Pero a los mirmidones no les permitió Aquiles que se dispersaran; y puesto en medio de los
belicosos compañeros, les dijo:
“¡Mirmidones, de rápidos corceles, mis compañeros amados! No desatemos del yugo los
solípedos bridones; acerquémonos con ellos y los carros a Patroclo, llorémosle, que éste es el
honor que a los muertos se les debe. Y cuando nos hayamos saciado de triste llanto,
desunciremos los caballos y aquí mismo cenaremos todos”.
Así habló.

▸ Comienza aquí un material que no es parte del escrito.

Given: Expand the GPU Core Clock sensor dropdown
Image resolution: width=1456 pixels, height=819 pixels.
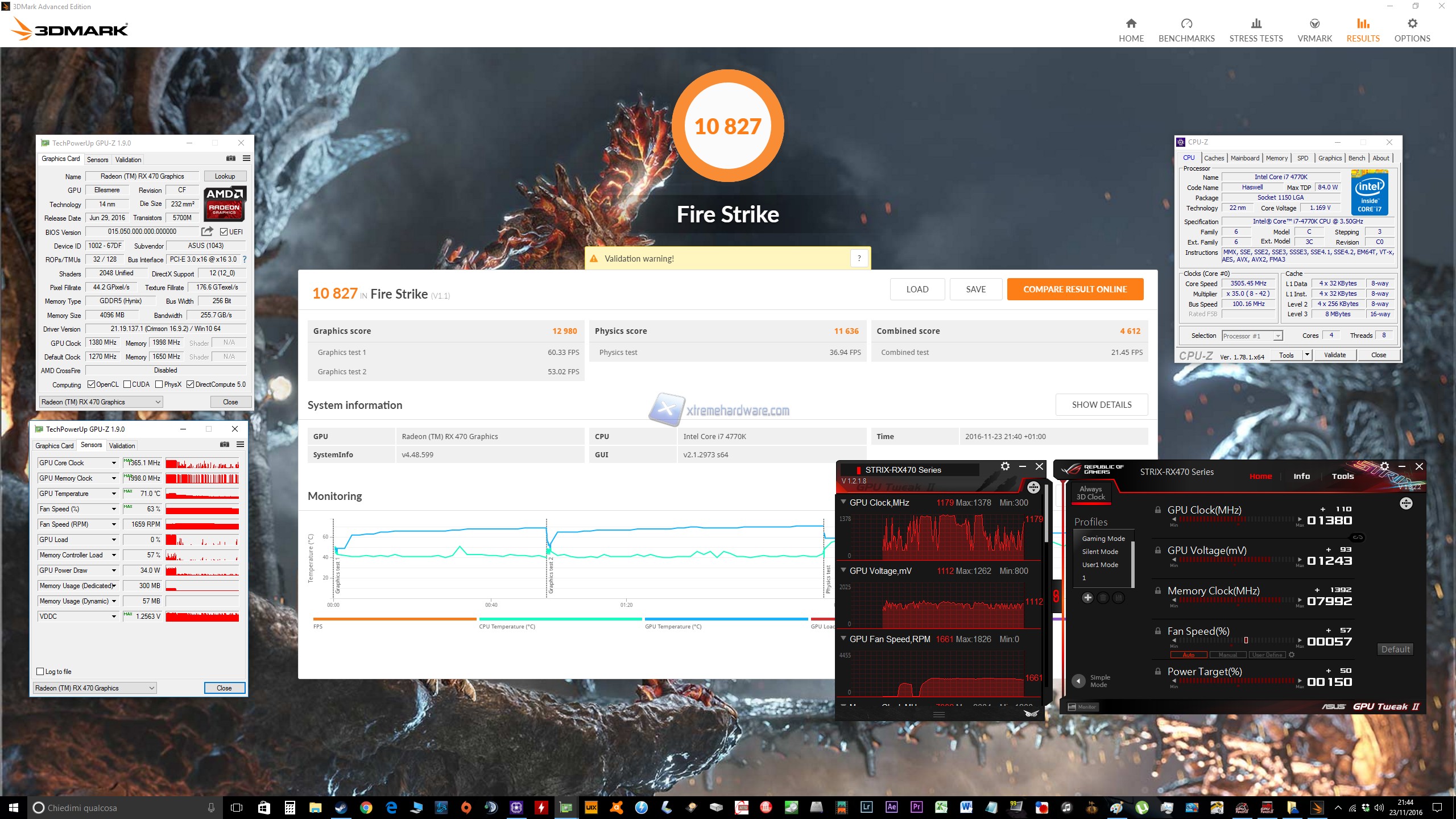Looking at the screenshot, I should coord(114,463).
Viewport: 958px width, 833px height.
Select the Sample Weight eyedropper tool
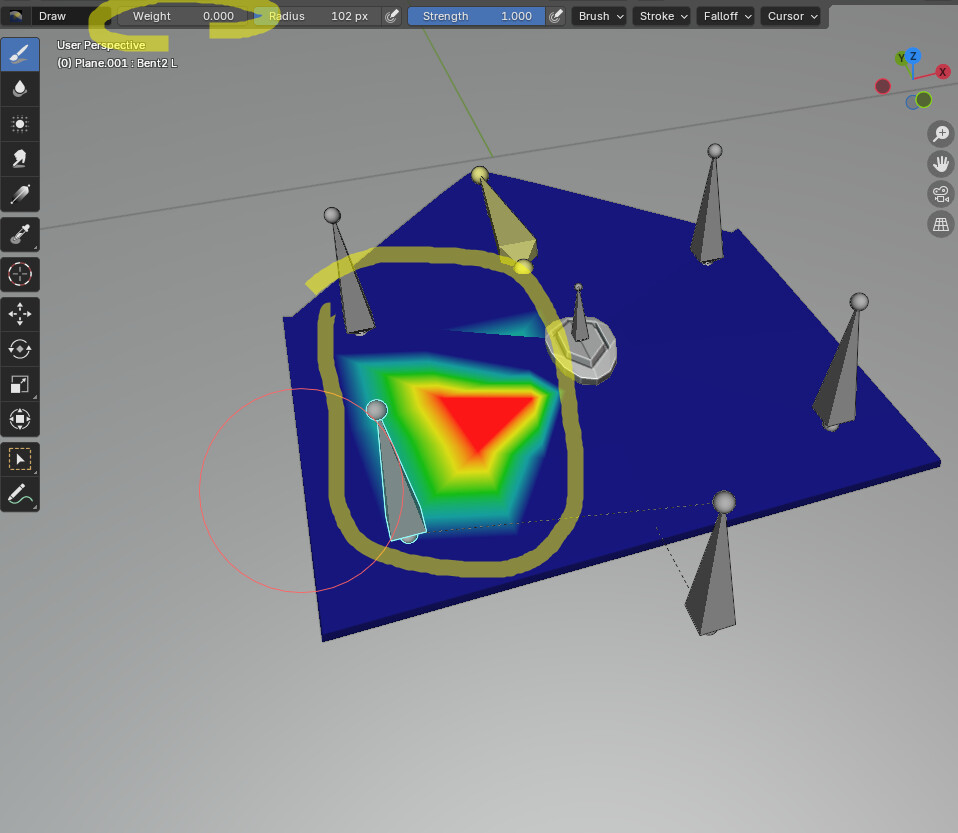point(20,234)
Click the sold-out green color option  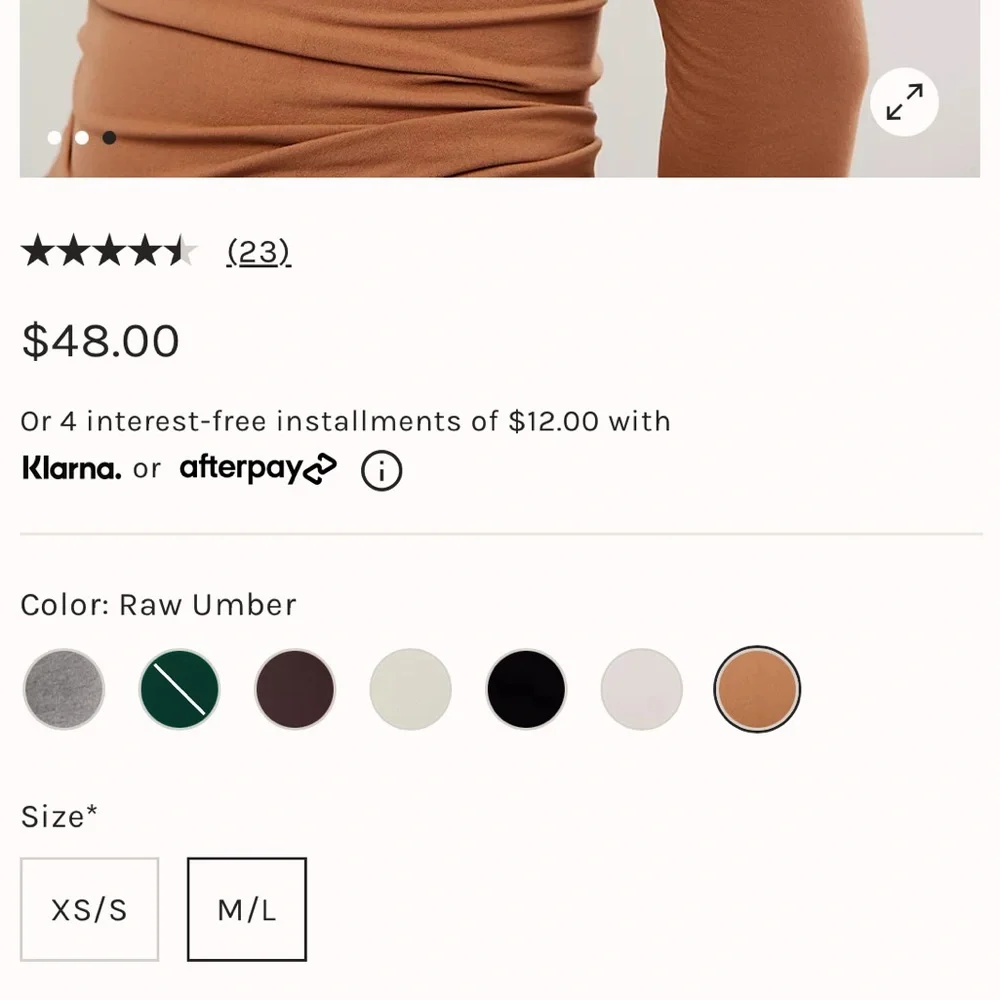pyautogui.click(x=178, y=688)
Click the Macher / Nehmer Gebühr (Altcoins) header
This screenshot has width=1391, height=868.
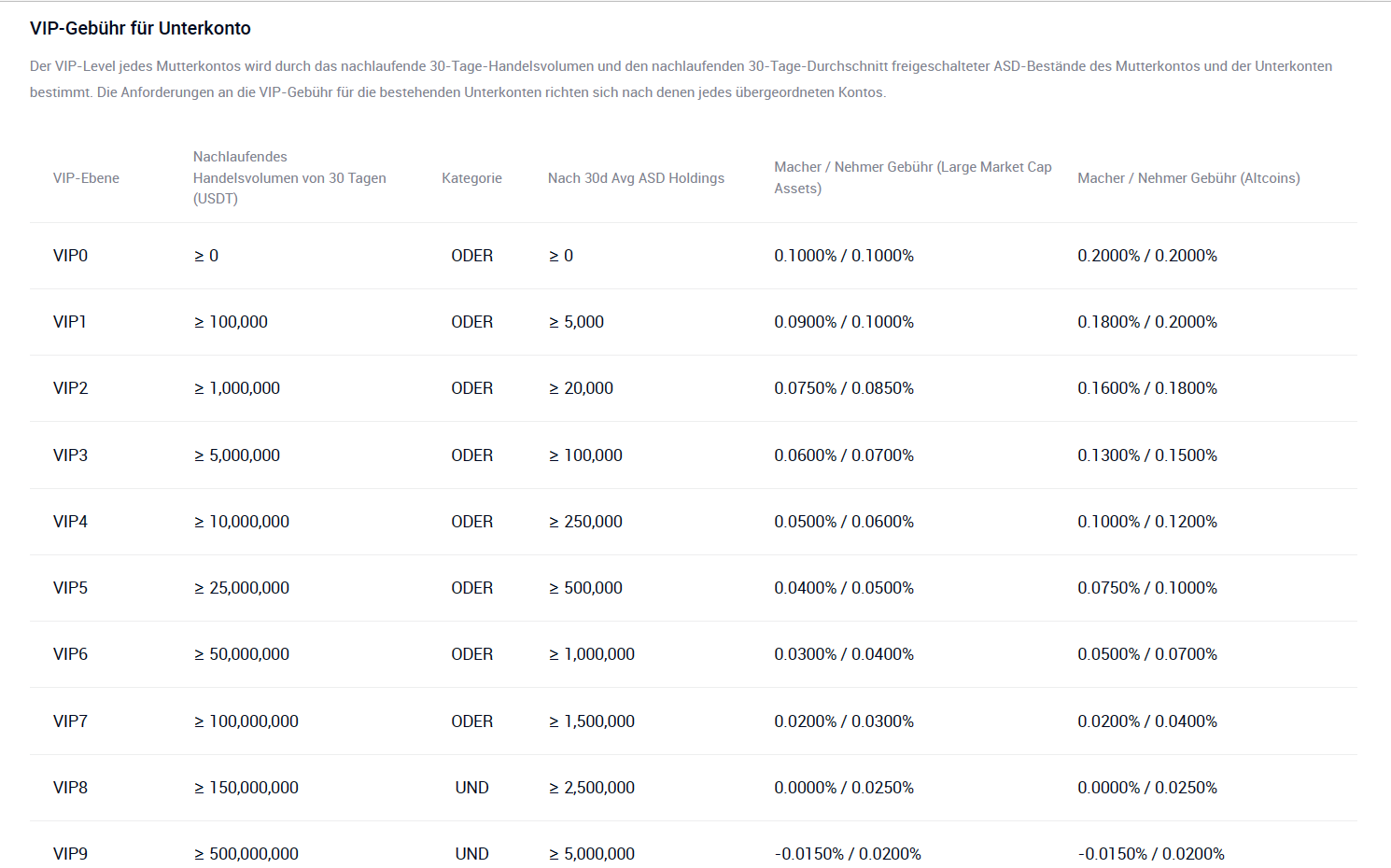click(1188, 178)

Ellos seguían a Aquiles y gemían con frecuencia. Y sollozando dieron tres vueltas
alrededor del cadáver con los caballos de hermoso pelo: Tetis se hallaba entre los guerreros y
les excitaba el deseo de llorar. Regadas de lágrimas quedaron las arenas, regadas de lágrimas
se veían las armaduras de los hombres. ¡Tal era el héroe, causa de fuga para los enemigos, de
quien entonces padecían soledad! Y el hijo de Peleo comenzó entre ellos el funeral lamento,
colocando sus manos homicidas sobre el pecho del difunto: “¡Alégrate, oh, Patroclo, aunque
estés en el Hades! Ya voy a cumplirte cuanto te prometiera: he traído arrastrando el cadáver
de Héctor, que entregaré a los perros para que lo despedacen cruelmente; y degollaré ante tu
piraadoce hijos de troyanos ilustres, por la cólera que me causó tu muerte”.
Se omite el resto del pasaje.